Work required - Out of the entries that follow, copy each line containing "field".
*** Data shown Section Begins ***
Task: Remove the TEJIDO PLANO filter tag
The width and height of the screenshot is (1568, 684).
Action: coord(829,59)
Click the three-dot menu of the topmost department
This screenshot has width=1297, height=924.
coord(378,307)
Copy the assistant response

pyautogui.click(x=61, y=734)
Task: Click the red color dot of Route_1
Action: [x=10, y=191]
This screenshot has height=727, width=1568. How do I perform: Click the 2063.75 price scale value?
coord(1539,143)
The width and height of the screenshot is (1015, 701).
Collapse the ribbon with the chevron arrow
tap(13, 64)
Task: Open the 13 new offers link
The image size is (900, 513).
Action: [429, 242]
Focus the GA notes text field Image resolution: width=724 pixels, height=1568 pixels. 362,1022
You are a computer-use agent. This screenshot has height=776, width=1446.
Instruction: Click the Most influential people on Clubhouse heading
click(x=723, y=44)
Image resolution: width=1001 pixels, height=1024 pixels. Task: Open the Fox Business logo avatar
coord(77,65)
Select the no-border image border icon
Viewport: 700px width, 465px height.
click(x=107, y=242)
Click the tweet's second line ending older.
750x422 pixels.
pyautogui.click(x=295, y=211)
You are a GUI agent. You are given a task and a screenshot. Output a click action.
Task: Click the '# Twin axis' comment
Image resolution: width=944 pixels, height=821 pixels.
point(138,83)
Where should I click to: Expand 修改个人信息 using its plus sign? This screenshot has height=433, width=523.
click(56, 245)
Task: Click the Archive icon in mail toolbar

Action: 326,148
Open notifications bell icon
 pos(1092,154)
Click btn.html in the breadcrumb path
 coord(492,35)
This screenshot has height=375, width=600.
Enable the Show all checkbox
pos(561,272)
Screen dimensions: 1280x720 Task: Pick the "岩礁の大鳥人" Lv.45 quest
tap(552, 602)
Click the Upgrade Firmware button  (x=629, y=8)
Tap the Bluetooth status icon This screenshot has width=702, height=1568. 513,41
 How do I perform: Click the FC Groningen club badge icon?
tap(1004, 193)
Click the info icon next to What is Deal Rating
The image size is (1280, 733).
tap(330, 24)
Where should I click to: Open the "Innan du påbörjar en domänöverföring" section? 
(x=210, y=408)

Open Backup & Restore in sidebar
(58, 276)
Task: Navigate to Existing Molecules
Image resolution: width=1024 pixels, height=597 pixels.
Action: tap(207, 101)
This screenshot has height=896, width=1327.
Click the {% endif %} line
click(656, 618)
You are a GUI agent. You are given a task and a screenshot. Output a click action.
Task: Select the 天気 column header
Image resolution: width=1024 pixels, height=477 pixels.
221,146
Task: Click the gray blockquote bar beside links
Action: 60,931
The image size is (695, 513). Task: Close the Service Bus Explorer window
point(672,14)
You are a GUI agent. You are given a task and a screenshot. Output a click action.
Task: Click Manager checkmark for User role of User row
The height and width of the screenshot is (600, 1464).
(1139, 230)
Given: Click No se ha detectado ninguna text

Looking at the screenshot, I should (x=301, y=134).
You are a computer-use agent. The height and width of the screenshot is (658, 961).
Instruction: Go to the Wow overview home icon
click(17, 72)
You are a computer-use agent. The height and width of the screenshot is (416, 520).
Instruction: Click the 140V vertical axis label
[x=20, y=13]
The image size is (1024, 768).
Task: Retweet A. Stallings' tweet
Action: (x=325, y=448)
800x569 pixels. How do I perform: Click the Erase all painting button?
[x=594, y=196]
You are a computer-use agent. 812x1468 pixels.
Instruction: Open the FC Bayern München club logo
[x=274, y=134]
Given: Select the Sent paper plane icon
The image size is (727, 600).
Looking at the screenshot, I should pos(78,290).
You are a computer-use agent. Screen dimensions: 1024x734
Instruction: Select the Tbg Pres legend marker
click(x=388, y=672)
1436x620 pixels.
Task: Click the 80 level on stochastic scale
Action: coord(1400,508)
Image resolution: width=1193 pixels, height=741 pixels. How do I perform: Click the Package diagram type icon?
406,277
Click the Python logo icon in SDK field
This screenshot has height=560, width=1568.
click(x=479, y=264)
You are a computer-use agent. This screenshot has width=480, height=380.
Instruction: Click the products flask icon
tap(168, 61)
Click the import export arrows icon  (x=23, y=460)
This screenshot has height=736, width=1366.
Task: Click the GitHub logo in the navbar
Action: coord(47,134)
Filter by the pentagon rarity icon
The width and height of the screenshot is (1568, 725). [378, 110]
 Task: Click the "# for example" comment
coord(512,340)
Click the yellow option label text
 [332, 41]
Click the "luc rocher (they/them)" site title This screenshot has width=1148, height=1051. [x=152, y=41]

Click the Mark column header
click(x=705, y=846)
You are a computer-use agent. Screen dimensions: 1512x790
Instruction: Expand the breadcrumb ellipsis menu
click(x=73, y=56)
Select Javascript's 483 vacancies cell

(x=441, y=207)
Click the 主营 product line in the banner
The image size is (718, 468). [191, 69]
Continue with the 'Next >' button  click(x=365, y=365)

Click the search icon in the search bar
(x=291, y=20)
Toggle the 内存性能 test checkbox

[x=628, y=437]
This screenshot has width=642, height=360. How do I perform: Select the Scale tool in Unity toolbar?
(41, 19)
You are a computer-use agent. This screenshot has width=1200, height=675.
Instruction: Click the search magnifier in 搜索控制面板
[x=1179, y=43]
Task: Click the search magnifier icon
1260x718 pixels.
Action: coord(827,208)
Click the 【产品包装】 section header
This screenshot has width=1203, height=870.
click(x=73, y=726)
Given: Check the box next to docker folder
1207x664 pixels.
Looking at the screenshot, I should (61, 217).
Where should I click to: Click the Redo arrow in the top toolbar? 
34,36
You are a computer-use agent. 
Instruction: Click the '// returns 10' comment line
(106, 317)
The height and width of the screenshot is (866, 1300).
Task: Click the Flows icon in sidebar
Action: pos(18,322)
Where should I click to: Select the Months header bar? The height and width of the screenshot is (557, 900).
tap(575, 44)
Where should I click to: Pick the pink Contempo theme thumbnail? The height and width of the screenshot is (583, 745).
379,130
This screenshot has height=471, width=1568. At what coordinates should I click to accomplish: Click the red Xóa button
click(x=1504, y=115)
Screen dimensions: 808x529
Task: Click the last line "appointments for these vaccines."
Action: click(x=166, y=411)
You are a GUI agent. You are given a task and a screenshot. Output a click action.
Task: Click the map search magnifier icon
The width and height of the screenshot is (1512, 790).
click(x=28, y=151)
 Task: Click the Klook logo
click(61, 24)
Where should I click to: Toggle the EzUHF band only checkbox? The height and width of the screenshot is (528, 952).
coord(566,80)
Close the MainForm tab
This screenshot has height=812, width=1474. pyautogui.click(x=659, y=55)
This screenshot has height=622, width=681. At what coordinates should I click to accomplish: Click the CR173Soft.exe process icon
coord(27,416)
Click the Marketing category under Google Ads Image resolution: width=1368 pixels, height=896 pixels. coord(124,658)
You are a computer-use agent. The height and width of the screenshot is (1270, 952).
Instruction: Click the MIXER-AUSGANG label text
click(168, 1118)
*** Data shown Section Ends ***
Task result -
Focus the GA notes text field Image resolution: width=724 pixels, height=1568 pixels. 362,1022
Click the Python logo icon in SDK field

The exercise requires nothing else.